RIYL: Protomartyr, Eagulls, Parquet Courts
Formerly known as Viet Cong, Canadian post-punk band Preoccupations release an album that is both haunting and melodic. Living to their name Preoccupations is full of singer Matt Flegel telling about his life, and the ways he’s caught up in it.
Starting with a less subtle approach, the first track “Anxiety” is all about his anxiety. Anyone with anxiety will immediately understand what Flegel is singing about; with lines like “I’m not here solely for the sake/ Of breathing, I am wide awake/ Excuse my efforts for today.” This plays with the ideas that social disconnect, or at least mental disorder, is not taken seriously enough. All the while, Flegel mutters his lines against a “wall of sound” from bass and drums.
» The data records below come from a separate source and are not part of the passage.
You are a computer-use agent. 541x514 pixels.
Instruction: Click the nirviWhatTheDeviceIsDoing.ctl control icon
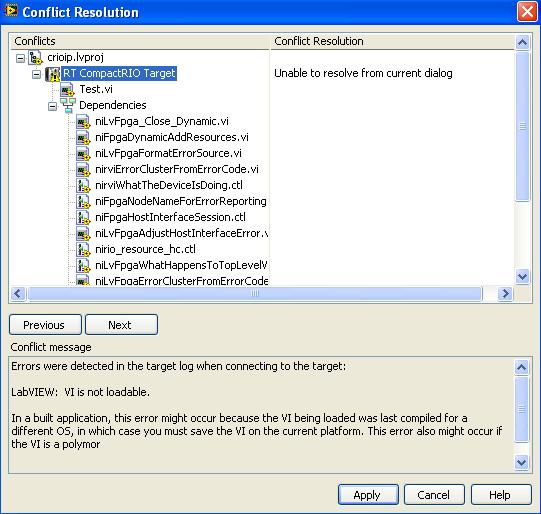(x=83, y=186)
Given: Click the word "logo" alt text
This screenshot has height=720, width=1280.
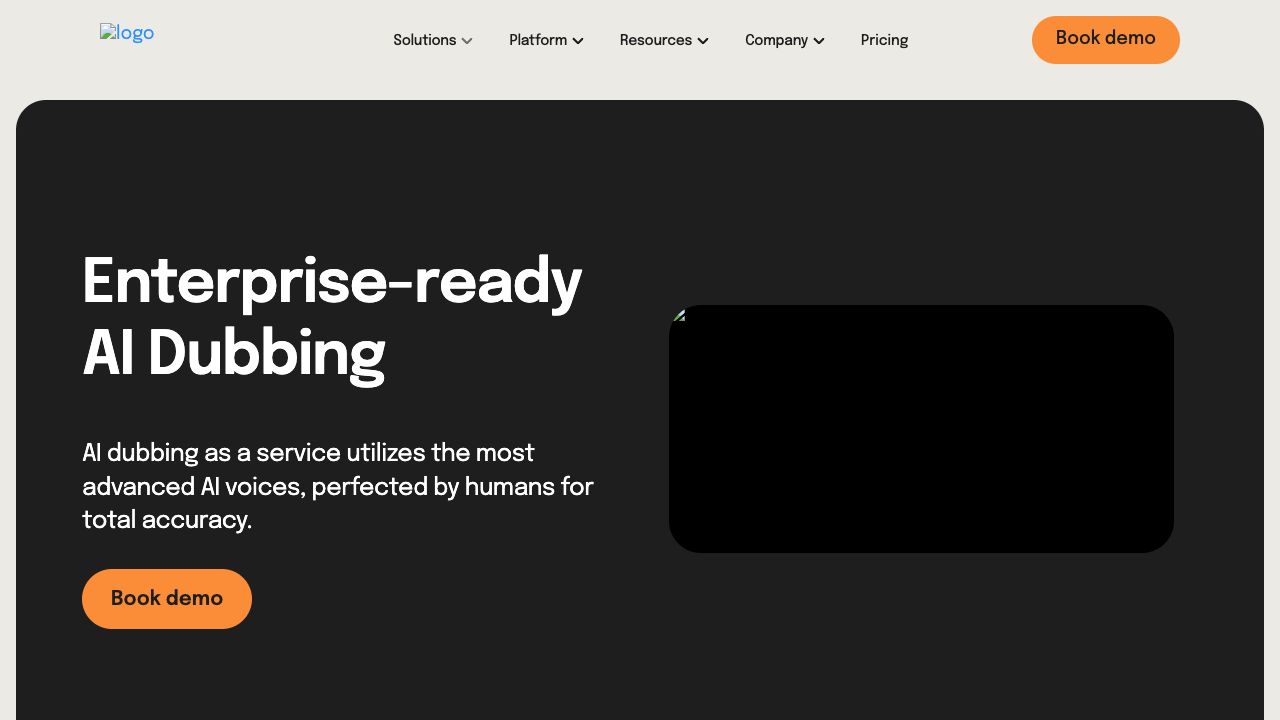Looking at the screenshot, I should pos(135,33).
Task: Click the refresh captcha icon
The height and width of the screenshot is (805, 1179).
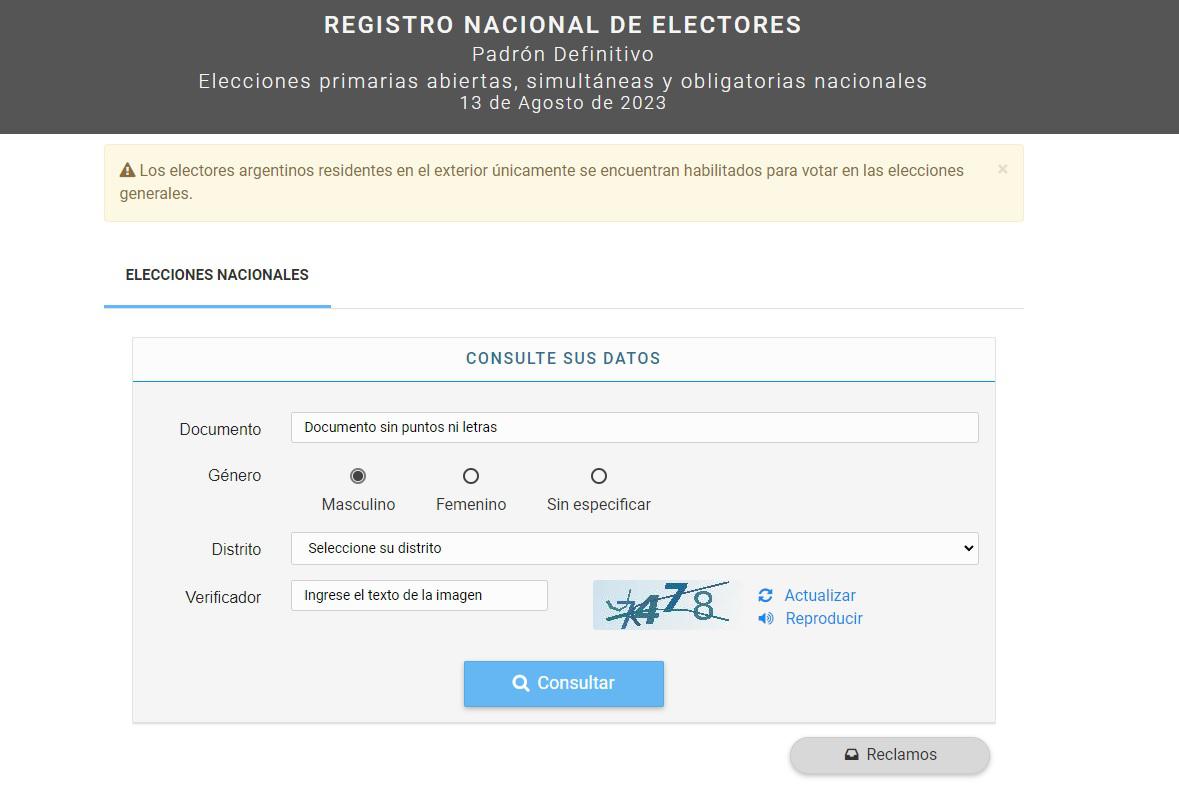Action: (x=765, y=595)
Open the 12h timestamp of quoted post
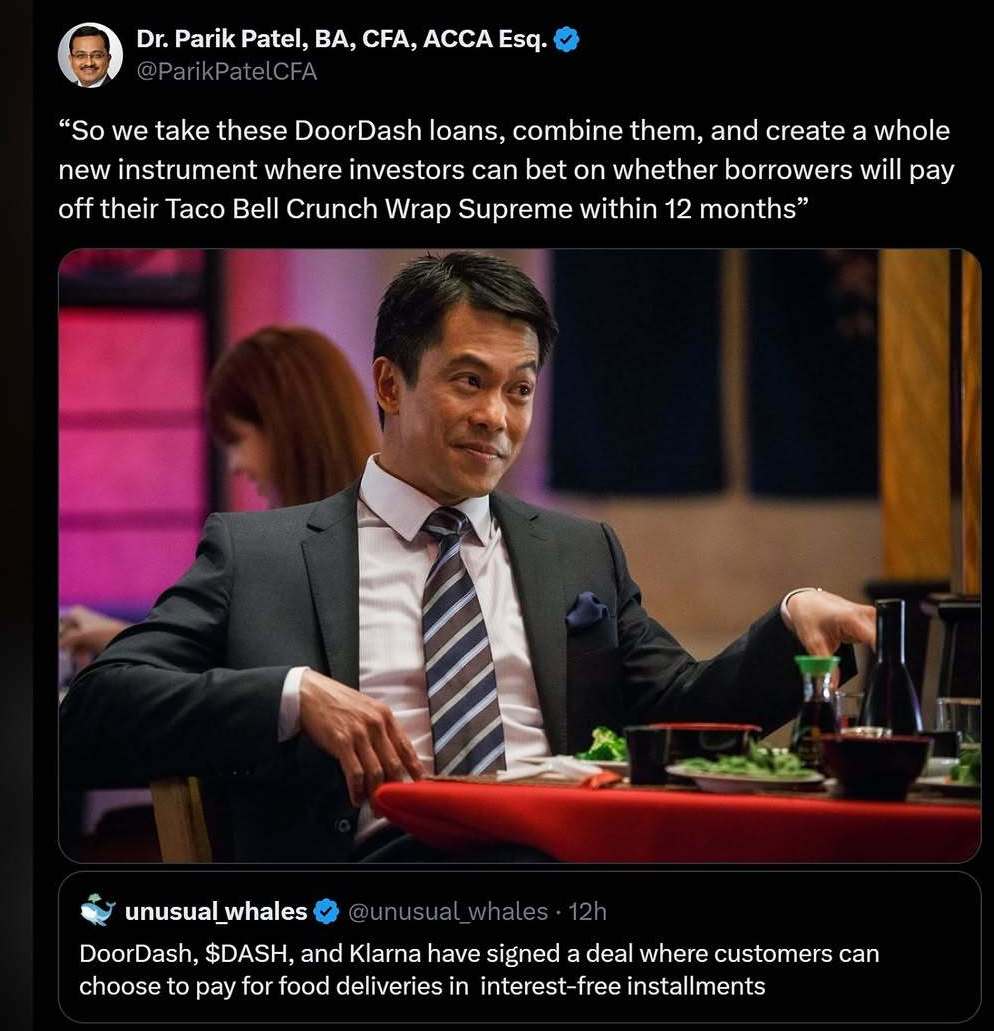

This theme of despair is constant throughout the rest of the album. On tracks like “Memory,” Flegel remembers someone that was very important to him, ranting about all the things they never got to do together and all the hard times he wished they never had to go through. While initialing a more uplifting part of the album being eleven and a half minutes, for a post-punk band, the song transforms into melancholy and regret by implementing wooden-stringed instruments, creating an almost post-rock sound. Then, it proceeds to go full post-rock for the last four minutes by playing the same note over and over.
The instrumentation on this album compliments the lyrics perfectly. Such as on the track “Degraded” where the first minute is nothing but blended synthesizers that lead into a fast drum beat with Flegel breaking out singing lines like “We are consistent in our flaws” and “I can’t change.” Sometimes life is too fast for us to adapt, and we’re left falling back into old habits. This is reflected by the upbeat music throughout the track, contrasting with the rest of the album.
For having to change their name and re-brand themselves, Preoccupations could’ve had this as their debut album. While their influences are still very detectible, it’s a giant leap from their first album. They could easily hone their sound and come out with an album all their own. A lot of Canadian music doesn’t really cross into the United States unless it’s mainstream, so give a listen to our brothers from the Great White North.